Swap "Locate" for "Find" in the rows below and write every line out again, otherwise unchanged. Leave the pictures out.

##### The data #####

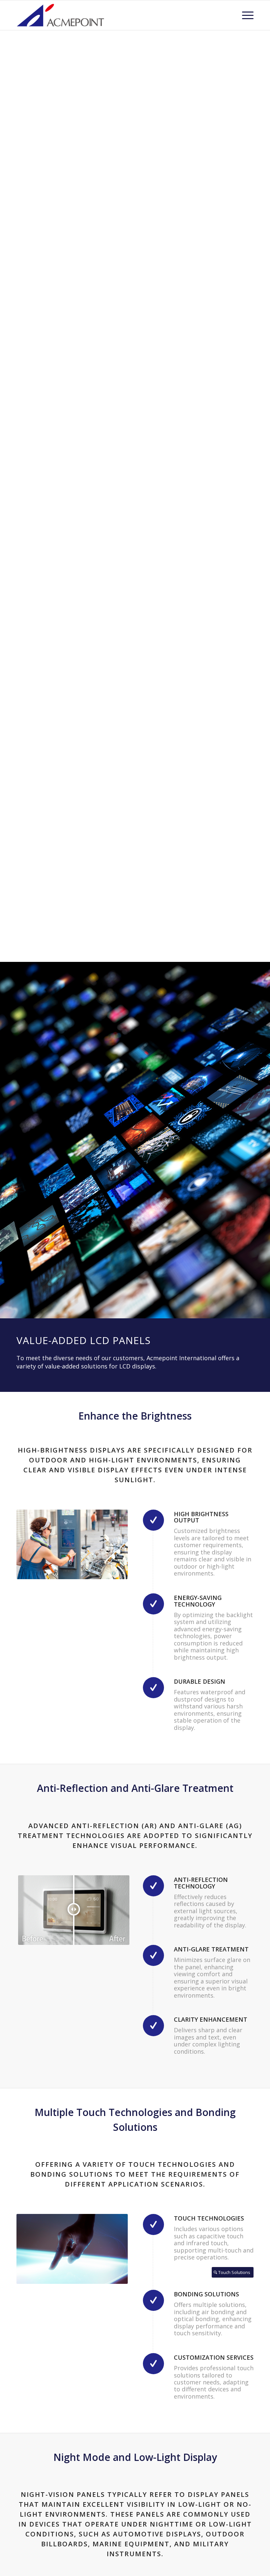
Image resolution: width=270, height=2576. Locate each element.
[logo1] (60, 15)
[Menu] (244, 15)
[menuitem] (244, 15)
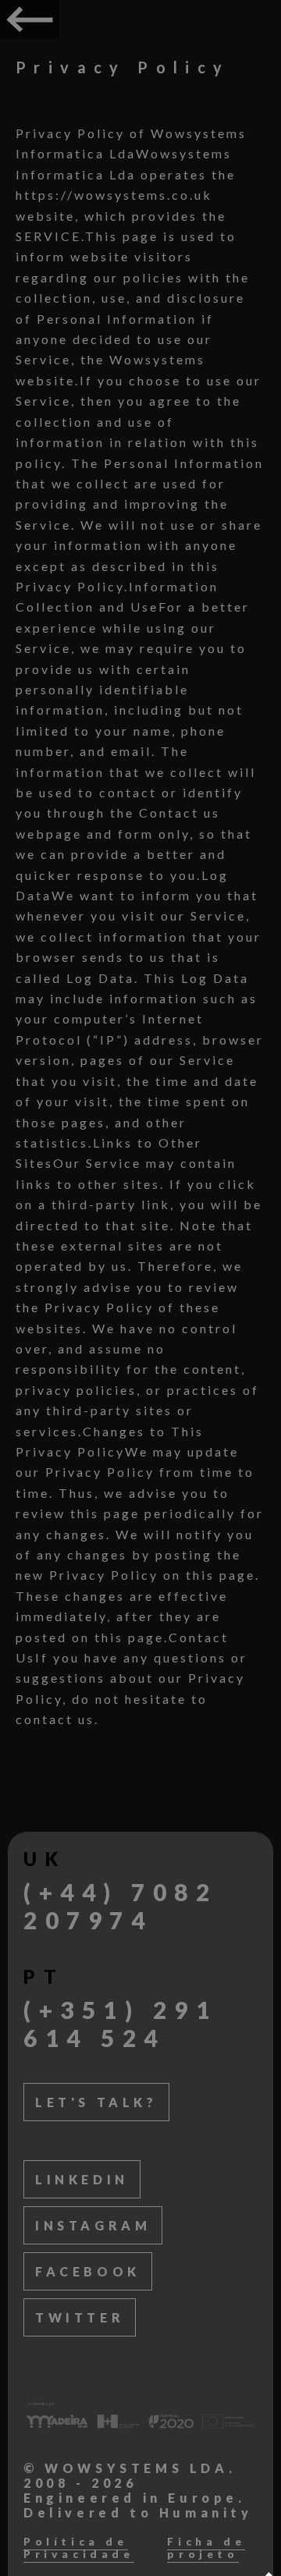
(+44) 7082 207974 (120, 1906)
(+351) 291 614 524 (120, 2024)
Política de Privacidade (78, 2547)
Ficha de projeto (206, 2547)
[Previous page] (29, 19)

#####

* **Solution**
Image resolution: width=270, height=2576. Find each element.
[logo1] (60, 15)
[Menu] (244, 15)
[menuitem] (244, 15)
(+44) 7082 207974 (120, 1906)
(+351) 291 614 524 (120, 2024)
Política de Privacidade (78, 2547)
Ficha de projeto (206, 2547)
[Previous page] (29, 19)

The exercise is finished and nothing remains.